* **WORK INSTRUCTIONS**
- A) Answer these questions using the extract about Channel Ten, one answer per line, marked as the questions are.
(i) Which two shows was Neighbours placed between?
(ii) For what award was Delta Goodrem nominated in 2004?
(iii) On which network did Rove McManus produce a show for $50 a week?
- B) Carry on the extract about Channel Ten from the point where it stops.

* **EXTRACT TO READ**
The network was also the home of “event television.” MasterChef, Biggest Loser, Dicko fatshaming Paulini on Australian Idol. I vividly remember the hype around the final episode of Seinfeld, as if it was a cataclysmic end to a never-to-be-seen-again renaissance (it was). My extended family huddled around the TV to watch the two part finale, Ten’s garish graphics gently reminding us just who it was that delivered such precious gifts.

Nestled between the Simpsons and Seinfeld was Neighbours. Ten’s Neighbours promos for mega events like Dee’s death (spoiler, sorry) and Susan’s amnesia were treated with the hysterical solemnity of unfolding natural disasters. The show launched the careers of noughties future has-beens Holly Valance and Delta Goodrem, who was hilariously nominated for a Gold Logie for “Most Popular Personality on Australian Television” in 2004.

Ten ran on cultural capital. It was to Australian TV what bleached tips were to gelled spikes. Its aesthetic was “MTV by way of Sydney University PR wankers.” It’s hard to describe this to anyone under 20 years old but, in the early 2000s, Rove McManus was considered very cool (kind of). The feeling was, Hey, here’s Australia with its own live late night show, we’ve fucking made it!

Rove’s “What The!?” segment—and similarly derivative bits—were genuinely exciting because Australia was offering up nothing else like it. Rove’s nanna lived two doors down from my nana. He was a Perth boy who used to produce a show for $50 a week on Perth’s community TV network, Access 31, and now there he was interviewing Will Smith on Channel Ten? Huge, mate.

* **STORED DATA**
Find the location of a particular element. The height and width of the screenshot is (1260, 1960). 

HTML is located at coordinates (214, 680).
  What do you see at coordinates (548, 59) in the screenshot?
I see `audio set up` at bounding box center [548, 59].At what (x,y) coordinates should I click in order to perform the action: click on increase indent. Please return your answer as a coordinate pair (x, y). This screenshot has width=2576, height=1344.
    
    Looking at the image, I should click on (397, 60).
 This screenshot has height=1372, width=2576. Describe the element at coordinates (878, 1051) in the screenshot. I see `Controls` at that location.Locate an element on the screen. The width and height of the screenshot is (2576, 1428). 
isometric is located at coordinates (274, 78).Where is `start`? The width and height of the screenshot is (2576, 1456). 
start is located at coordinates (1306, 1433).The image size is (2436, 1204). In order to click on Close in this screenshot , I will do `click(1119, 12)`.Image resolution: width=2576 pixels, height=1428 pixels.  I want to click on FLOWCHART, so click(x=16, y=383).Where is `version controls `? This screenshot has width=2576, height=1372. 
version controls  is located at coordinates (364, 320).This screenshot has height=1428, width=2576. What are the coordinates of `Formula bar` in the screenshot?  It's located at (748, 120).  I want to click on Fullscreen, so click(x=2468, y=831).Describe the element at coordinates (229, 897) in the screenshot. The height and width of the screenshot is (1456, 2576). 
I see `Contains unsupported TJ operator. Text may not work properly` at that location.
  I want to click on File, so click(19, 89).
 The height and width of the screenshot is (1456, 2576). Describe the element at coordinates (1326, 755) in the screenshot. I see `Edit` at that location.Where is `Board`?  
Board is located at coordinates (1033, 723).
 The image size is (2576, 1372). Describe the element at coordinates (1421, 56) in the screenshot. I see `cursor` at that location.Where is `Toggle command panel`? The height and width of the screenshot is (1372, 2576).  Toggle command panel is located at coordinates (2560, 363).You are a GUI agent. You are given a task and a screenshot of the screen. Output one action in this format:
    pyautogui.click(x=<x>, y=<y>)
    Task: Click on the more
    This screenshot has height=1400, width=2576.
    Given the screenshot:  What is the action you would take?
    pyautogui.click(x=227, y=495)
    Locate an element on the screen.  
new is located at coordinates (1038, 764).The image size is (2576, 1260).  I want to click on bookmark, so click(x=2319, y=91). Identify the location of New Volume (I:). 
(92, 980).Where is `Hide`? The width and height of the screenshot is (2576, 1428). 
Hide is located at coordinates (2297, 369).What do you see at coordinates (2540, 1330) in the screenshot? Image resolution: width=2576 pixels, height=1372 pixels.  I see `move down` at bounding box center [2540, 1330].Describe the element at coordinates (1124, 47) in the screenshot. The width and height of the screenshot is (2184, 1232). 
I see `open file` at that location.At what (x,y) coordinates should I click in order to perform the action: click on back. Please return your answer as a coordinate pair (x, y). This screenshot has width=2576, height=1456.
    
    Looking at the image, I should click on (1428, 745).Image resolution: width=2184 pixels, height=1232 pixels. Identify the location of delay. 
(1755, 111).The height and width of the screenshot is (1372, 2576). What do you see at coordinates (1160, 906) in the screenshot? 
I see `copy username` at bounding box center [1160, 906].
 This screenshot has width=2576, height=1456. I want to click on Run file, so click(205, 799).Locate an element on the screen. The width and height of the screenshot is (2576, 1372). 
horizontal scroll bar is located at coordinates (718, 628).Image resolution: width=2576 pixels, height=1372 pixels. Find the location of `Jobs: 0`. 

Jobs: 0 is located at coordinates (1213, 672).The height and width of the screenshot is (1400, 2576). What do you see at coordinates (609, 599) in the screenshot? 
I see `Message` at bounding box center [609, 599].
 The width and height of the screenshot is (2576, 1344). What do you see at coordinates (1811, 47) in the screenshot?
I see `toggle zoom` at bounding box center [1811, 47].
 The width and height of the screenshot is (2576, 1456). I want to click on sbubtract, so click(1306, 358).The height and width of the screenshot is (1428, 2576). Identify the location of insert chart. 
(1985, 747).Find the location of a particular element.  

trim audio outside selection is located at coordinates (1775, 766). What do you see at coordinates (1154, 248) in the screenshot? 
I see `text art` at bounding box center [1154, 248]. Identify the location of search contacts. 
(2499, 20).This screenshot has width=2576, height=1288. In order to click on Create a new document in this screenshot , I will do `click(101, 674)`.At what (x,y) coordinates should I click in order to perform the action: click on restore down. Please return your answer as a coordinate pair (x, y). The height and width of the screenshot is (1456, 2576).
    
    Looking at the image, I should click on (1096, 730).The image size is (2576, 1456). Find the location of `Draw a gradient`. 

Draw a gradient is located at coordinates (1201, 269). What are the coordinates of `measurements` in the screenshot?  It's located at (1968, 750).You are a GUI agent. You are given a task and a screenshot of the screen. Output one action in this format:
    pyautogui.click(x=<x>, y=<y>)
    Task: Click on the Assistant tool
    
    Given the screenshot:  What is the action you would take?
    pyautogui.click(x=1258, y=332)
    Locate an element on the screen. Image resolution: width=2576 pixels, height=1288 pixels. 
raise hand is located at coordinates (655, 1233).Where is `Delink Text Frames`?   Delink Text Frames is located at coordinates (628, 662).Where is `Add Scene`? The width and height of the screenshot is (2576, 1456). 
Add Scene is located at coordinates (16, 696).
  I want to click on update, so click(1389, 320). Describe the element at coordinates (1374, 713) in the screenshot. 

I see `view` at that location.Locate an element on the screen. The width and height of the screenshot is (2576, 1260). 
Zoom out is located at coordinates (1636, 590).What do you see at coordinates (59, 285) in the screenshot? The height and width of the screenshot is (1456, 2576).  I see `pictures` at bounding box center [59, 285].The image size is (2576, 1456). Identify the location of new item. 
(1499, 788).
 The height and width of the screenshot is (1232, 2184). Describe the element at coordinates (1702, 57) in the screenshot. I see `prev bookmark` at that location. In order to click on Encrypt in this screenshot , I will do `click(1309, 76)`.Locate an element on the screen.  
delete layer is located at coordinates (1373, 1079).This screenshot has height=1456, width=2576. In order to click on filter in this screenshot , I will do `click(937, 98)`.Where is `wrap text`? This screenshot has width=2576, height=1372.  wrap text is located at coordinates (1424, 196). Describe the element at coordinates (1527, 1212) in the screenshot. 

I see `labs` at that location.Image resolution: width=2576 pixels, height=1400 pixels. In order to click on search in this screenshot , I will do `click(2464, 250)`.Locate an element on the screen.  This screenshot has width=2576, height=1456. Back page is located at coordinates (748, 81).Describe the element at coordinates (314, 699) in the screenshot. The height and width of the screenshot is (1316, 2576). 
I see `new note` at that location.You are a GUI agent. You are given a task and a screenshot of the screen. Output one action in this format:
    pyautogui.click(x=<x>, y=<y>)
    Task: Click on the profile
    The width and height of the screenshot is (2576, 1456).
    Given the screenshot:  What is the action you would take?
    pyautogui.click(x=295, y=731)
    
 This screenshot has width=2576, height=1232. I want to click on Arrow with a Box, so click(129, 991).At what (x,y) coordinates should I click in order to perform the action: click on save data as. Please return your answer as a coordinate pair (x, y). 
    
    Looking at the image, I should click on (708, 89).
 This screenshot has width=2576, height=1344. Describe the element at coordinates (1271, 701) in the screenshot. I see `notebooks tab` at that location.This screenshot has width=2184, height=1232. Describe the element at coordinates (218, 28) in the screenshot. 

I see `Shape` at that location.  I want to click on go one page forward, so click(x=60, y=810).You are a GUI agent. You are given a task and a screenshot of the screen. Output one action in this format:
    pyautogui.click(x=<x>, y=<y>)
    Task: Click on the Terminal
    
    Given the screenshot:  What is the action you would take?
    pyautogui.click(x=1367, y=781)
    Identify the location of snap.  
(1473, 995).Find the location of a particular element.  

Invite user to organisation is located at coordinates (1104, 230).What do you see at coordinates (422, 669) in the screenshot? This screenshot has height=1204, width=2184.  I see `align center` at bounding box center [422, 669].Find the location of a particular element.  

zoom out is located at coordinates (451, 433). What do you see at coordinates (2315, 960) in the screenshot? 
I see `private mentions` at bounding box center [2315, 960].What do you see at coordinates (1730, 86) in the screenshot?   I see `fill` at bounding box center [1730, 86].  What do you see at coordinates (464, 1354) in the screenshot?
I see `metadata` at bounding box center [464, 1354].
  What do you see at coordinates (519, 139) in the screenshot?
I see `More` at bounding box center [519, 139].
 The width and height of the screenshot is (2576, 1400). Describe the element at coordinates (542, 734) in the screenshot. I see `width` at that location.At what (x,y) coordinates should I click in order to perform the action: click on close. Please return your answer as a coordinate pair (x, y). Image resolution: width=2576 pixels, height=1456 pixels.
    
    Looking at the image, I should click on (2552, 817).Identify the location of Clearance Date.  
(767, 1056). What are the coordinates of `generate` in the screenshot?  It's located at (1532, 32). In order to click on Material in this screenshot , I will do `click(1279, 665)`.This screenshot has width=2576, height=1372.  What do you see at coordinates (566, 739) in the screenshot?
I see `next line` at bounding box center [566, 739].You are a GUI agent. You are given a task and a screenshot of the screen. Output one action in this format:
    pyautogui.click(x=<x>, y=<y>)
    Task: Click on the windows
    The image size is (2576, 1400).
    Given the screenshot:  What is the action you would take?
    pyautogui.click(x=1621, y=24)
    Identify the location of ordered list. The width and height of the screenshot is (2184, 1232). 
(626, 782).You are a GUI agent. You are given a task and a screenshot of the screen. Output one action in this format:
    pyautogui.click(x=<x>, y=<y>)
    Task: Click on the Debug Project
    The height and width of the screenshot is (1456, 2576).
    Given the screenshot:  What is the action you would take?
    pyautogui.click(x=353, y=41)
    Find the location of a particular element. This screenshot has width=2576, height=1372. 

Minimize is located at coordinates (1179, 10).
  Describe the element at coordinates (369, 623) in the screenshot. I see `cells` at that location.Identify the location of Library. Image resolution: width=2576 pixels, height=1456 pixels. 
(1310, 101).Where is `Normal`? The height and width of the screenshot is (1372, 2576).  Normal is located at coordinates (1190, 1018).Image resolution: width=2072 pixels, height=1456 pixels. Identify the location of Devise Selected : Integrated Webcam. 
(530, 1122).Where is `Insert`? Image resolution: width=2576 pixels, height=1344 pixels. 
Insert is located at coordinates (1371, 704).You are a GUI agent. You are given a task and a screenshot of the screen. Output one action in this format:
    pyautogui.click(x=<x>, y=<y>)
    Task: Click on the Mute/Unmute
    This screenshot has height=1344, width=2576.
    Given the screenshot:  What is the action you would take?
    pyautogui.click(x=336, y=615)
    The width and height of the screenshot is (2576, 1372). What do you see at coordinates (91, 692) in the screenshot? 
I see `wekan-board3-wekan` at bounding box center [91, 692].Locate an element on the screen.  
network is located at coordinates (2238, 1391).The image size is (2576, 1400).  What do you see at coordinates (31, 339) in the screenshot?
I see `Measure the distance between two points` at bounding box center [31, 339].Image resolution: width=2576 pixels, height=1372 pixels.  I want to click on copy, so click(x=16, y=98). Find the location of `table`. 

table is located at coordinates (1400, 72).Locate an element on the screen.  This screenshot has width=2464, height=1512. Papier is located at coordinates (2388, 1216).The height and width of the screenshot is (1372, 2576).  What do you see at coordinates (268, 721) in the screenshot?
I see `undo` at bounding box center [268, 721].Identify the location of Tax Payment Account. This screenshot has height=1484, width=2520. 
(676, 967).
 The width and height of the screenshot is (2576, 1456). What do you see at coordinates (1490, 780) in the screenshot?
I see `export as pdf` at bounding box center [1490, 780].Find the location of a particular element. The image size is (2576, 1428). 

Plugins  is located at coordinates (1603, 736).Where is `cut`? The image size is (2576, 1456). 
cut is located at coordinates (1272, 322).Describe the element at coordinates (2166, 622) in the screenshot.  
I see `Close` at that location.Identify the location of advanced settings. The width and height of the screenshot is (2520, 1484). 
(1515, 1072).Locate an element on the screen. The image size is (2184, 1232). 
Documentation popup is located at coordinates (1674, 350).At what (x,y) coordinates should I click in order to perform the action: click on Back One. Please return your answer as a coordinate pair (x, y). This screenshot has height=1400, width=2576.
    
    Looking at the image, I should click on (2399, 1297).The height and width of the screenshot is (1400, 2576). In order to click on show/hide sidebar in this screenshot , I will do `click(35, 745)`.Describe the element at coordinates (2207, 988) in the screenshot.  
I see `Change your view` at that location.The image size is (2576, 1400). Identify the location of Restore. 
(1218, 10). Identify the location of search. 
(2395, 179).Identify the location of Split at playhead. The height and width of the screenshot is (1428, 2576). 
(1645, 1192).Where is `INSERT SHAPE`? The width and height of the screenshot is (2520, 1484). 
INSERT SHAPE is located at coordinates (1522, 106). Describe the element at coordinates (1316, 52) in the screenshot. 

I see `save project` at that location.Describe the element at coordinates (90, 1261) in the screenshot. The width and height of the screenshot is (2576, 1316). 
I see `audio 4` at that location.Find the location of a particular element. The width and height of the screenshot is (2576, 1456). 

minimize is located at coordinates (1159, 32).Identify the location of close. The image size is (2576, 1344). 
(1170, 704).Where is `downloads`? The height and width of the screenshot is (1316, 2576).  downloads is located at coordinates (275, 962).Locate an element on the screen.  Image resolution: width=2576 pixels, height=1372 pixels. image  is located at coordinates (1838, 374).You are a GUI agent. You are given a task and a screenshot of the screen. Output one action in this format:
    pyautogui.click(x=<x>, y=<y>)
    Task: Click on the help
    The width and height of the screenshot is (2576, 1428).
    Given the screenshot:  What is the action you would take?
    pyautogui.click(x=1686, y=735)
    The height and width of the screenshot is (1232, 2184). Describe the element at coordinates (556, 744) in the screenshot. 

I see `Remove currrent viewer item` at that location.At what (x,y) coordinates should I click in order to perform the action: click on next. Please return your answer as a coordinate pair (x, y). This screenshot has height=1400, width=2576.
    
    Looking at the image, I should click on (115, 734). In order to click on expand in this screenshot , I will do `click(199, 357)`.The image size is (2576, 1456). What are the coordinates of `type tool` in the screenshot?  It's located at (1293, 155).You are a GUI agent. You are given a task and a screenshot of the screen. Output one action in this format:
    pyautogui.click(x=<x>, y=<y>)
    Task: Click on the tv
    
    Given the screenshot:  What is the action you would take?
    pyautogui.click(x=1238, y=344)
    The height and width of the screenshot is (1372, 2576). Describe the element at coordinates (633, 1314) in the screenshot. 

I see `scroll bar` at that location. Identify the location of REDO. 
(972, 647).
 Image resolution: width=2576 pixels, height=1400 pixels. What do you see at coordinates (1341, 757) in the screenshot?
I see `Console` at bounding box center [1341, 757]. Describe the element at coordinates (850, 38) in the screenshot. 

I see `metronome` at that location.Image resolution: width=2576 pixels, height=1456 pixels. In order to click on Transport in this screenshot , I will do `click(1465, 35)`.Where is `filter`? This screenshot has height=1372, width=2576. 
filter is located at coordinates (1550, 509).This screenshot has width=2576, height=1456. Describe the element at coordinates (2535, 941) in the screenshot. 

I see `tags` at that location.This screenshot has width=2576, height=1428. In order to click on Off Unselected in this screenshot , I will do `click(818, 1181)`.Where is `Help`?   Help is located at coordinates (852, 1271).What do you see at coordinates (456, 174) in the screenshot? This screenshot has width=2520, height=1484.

* **YOUR RESPONSES**
- A)
(i) The Simpsons and Seinfeld
(ii) A Gold Logie for "Most Popular Personality on Australian Television"
(iii) Access 31, Perth's community TV network

- B)
Rove’s golden age was also the golden age of reality TV. Ten was like the Italian mafia trafficking cocaine from Columbia to Manhattan in how it brought reality programming to Australia’s shores. Australian Big Brother so captured the attention of punters that we totally forgot to give a shit about the Tampa tragedy.

Sara-Marie, the “bum-dancing” bunny ear wearing legend of the show’s first season, was (of course) a Perth girl. Big Brother gave us some golden Aussie moments, namely Merlin Luck gaffer taping his gob shut and Gretel Killeen’s subsequent fury. And who could forget Prime Minister John Howard having to publicly condemn turkey slapping in an official speech. Fun fact: the turkey slapperwas from Perth too.

Of course all that was rubbish compared to Russell Coight’s All Aussie Adventures, which gave us the greatest dance scene in history.

Ten spread Americanised teen angst like HPV. Dawson’s Creek and later the OC were guiding posts for middle class white kids dreaming of Americana-style teenage rebellion and dry humping. Saturday mornings were spent watching Video Hits—three hours of music corporations trying to sell you on bucket hats, three quarter denims, and goatees. You could later wash this down with the Sapphic wickedness of Charmed. Ten sold you the Motorola Razr and the Crazy Frog ringtone: It’s Thursday night line up was one long cipher for “awkward handjob under the duvet.” Ultimately, abandoning the handjob demographic was its downfall.

Staple shows like The Project exemplify Ten’s internal confusion of who or what it’s core demographic now is. Do we want the academic pontification of Waleed Aly, or the ham-headed buffoonery of Peter Helliar? Australia has long since drifted back to the old mates and comforting ockerisms of Seven and Nine. The only time I catch any Ten is when I walk in on mum and the neighbourhood nonnas watching the Bold and the Beautiful.

Still, the network is an indelible part of my cultural memory. I watched 9/11 live on Ten. I remember thinking they were repeating True Lies again. It was the first network to go back to normal programming. And now, as the night draws in on Ten, all I hear is the squeaky falsetto of Kenny Kidna: “Sun’s going down in ten seconds… one, two, three, four, five, six, seven, eight, nine, teee-eee-eeen.”